Mechanistic Thinking
also Thinking in Terms of Mechanisms · Thinking in Terms of Error Correction
Analyzing a situation by identifying the concrete tools, processes, or systems that catch a specific class of error, rather than relying on vague aspirations to do well.
Mechanistic thinking is the habit of asking which specific mechanism catches a given error instead of merely hoping things go well. CF treats it as the applied, concrete face of error correction: an abstract slogan like “fix your mistakes” does little until you can point to the actual device, step, or rule that detects and removes a particular failure.

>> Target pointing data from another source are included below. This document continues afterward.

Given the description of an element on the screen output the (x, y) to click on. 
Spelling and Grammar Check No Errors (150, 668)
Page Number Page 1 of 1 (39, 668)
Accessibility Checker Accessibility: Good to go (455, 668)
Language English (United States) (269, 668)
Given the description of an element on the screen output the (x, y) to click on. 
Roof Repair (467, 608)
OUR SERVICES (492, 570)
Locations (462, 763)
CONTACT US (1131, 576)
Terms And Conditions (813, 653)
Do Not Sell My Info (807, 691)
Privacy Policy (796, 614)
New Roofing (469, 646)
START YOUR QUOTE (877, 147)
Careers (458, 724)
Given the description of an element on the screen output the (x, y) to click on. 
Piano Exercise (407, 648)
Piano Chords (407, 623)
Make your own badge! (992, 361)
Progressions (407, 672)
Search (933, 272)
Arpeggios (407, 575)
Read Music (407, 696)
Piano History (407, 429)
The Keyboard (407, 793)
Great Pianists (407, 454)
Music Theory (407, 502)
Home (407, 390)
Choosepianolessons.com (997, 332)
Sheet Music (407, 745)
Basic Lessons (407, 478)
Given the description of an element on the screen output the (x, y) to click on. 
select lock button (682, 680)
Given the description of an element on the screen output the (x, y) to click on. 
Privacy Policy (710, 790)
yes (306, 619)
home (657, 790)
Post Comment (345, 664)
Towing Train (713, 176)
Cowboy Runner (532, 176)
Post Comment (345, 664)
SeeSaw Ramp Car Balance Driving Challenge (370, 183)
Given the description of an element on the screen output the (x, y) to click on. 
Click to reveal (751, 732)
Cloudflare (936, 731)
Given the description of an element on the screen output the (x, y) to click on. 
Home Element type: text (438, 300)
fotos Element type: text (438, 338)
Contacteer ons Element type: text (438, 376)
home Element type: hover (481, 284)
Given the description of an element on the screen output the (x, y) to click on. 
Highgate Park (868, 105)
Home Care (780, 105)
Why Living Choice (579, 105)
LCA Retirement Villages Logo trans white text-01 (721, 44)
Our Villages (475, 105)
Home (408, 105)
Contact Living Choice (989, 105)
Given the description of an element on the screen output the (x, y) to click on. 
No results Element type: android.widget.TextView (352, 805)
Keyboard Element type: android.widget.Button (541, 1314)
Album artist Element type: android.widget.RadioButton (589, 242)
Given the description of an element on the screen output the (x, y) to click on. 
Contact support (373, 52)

CF teaches it as a practiceable skill with ordered steps. First identify the goal; an error just means failure at that goal, so the goal fixes what success and failure look like. Then brainstorm the relevant context and goal details, then the potential errors, and finally the error-correction mechanisms in play. Temple uses everyday clips to drill this: painter’s tape that lifts off stray paint to fix line-placement errors, a rigid pole acting as a compass for precise arcs, overlapping epoxy strokes that prevent missed spots, spiked shoes against slipping. Each is a designed mechanism aimed at a definite error class.
A key move is reasoning by absence: imagine a tool or step removed, and the error it was suppressing becomes visible. The discipline also detects missing or inadequate correction. A trimmer swung from a flexible rope under a helicopter has too many degrees of freedom and no good mechanism to stop it hitting power lines, so the right judgment is that error correction is lacking.
Mechanistic thinking sharpens the search through the solution space and helps distinguish systemic from non-systemic errors: a mechanism that structurally prevents a whole error class beats one-off vigilance. It opposes wishful, aspiration-only thinking that names good outcomes without specifying how they are secured.